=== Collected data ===
━━━
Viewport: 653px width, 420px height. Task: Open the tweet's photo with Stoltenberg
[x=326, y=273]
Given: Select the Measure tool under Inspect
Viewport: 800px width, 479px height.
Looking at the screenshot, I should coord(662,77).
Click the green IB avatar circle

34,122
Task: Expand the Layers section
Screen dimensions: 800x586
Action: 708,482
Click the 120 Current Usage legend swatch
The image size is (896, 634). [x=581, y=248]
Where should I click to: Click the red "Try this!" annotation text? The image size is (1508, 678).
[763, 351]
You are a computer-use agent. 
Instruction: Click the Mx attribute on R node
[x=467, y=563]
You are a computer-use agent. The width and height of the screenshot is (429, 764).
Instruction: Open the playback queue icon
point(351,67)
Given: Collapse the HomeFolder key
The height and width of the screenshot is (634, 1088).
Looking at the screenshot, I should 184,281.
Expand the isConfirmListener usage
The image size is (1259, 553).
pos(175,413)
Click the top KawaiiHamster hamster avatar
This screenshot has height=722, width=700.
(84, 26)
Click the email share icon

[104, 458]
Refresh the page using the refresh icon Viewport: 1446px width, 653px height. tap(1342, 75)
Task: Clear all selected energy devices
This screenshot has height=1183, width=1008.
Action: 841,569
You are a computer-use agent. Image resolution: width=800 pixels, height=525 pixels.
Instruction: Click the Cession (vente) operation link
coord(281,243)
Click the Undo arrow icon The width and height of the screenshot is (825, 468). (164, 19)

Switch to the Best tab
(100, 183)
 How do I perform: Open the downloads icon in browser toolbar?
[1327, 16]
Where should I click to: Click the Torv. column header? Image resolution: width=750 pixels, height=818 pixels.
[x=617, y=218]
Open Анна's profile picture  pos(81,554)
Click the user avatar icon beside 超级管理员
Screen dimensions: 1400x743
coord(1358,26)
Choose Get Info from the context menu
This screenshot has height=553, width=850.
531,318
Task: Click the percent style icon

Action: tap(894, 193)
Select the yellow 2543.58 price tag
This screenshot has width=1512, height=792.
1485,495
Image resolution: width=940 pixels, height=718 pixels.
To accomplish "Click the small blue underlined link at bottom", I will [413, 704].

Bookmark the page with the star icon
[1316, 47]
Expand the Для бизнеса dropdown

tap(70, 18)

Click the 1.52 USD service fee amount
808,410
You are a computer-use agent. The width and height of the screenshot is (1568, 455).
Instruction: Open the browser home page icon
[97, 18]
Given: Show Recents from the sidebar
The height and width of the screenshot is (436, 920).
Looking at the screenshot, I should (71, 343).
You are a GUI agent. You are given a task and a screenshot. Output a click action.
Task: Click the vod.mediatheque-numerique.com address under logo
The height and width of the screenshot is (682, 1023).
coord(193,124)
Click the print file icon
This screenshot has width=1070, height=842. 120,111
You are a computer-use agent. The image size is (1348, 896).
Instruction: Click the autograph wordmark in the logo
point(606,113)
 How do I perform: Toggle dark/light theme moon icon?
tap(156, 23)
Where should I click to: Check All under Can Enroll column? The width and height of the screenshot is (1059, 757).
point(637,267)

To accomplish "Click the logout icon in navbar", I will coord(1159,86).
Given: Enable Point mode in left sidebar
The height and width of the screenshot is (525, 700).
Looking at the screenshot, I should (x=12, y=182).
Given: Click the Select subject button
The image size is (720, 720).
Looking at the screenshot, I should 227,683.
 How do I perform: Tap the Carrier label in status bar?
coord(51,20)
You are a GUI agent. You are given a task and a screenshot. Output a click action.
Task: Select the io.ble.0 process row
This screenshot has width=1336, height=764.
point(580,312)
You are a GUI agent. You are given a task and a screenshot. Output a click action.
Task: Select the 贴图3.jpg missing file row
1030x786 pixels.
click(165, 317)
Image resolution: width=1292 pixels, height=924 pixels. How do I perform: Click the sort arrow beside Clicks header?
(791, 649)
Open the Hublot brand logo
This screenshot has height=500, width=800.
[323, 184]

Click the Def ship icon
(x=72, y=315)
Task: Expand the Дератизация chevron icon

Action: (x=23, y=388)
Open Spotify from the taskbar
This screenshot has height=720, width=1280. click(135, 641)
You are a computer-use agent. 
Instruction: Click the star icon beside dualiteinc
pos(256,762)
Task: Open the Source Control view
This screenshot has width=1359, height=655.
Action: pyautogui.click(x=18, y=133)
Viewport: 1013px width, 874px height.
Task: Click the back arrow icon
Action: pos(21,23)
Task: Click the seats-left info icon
━━━
=== Task directions ===
The whole of the data must be given again, exactly as shown.

=== Task answer ===
Viewport: 653px width, 420px height. Task: Open the tweet's photo with Stoltenberg
[x=326, y=273]
Given: Select the Measure tool under Inspect
Viewport: 800px width, 479px height.
Looking at the screenshot, I should coord(662,77).
Click the green IB avatar circle

34,122
Task: Expand the Layers section
Screen dimensions: 800x586
Action: 708,482
Click the 120 Current Usage legend swatch
The image size is (896, 634). [x=581, y=248]
Where should I click to: Click the red "Try this!" annotation text? The image size is (1508, 678).
[763, 351]
You are a computer-use agent. 
Instruction: Click the Mx attribute on R node
[x=467, y=563]
You are a computer-use agent. The width and height of the screenshot is (429, 764).
Instruction: Open the playback queue icon
point(351,67)
Given: Collapse the HomeFolder key
The height and width of the screenshot is (634, 1088).
Looking at the screenshot, I should 184,281.
Expand the isConfirmListener usage
The image size is (1259, 553).
pos(175,413)
Click the top KawaiiHamster hamster avatar
This screenshot has height=722, width=700.
(84, 26)
Click the email share icon

[104, 458]
Refresh the page using the refresh icon Viewport: 1446px width, 653px height. tap(1342, 75)
Task: Clear all selected energy devices
This screenshot has height=1183, width=1008.
Action: 841,569
You are a computer-use agent. Image resolution: width=800 pixels, height=525 pixels.
Instruction: Click the Cession (vente) operation link
coord(281,243)
Click the Undo arrow icon The width and height of the screenshot is (825, 468). (164, 19)

Switch to the Best tab
(100, 183)
 How do I perform: Open the downloads icon in browser toolbar?
[1327, 16]
Where should I click to: Click the Torv. column header? Image resolution: width=750 pixels, height=818 pixels.
[x=617, y=218]
Open Анна's profile picture  pos(81,554)
Click the user avatar icon beside 超级管理员
Screen dimensions: 1400x743
coord(1358,26)
Choose Get Info from the context menu
This screenshot has height=553, width=850.
531,318
Task: Click the percent style icon

Action: tap(894, 193)
Select the yellow 2543.58 price tag
This screenshot has width=1512, height=792.
1485,495
Image resolution: width=940 pixels, height=718 pixels.
To accomplish "Click the small blue underlined link at bottom", I will [413, 704].

Bookmark the page with the star icon
[1316, 47]
Expand the Для бизнеса dropdown

tap(70, 18)

Click the 1.52 USD service fee amount
808,410
You are a computer-use agent. The width and height of the screenshot is (1568, 455).
Instruction: Open the browser home page icon
[97, 18]
Given: Show Recents from the sidebar
The height and width of the screenshot is (436, 920).
Looking at the screenshot, I should (71, 343).
You are a GUI agent. You are given a task and a screenshot. Output a click action.
Task: Click the vod.mediatheque-numerique.com address under logo
The height and width of the screenshot is (682, 1023).
coord(193,124)
Click the print file icon
This screenshot has width=1070, height=842. 120,111
You are a computer-use agent. The image size is (1348, 896).
Instruction: Click the autograph wordmark in the logo
point(606,113)
 How do I perform: Toggle dark/light theme moon icon?
tap(156, 23)
Where should I click to: Check All under Can Enroll column? The width and height of the screenshot is (1059, 757).
point(637,267)

To accomplish "Click the logout icon in navbar", I will coord(1159,86).
Given: Enable Point mode in left sidebar
The height and width of the screenshot is (525, 700).
Looking at the screenshot, I should (x=12, y=182).
Given: Click the Select subject button
The image size is (720, 720).
Looking at the screenshot, I should 227,683.
 How do I perform: Tap the Carrier label in status bar?
coord(51,20)
You are a GUI agent. You are given a task and a screenshot. Output a click action.
Task: Select the io.ble.0 process row
This screenshot has width=1336, height=764.
point(580,312)
You are a GUI agent. You are given a task and a screenshot. Output a click action.
Task: Select the 贴图3.jpg missing file row
1030x786 pixels.
click(165, 317)
Image resolution: width=1292 pixels, height=924 pixels. How do I perform: Click the sort arrow beside Clicks header?
(791, 649)
Open the Hublot brand logo
This screenshot has height=500, width=800.
[323, 184]

Click the Def ship icon
(x=72, y=315)
Task: Expand the Дератизация chevron icon

Action: (x=23, y=388)
Open Spotify from the taskbar
This screenshot has height=720, width=1280. click(135, 641)
You are a computer-use agent. 
Instruction: Click the star icon beside dualiteinc
pos(256,762)
Task: Open the Source Control view
This screenshot has width=1359, height=655.
Action: pyautogui.click(x=18, y=133)
Viewport: 1013px width, 874px height.
Task: Click the back arrow icon
Action: pos(21,23)
Task: Click the seats-left info icon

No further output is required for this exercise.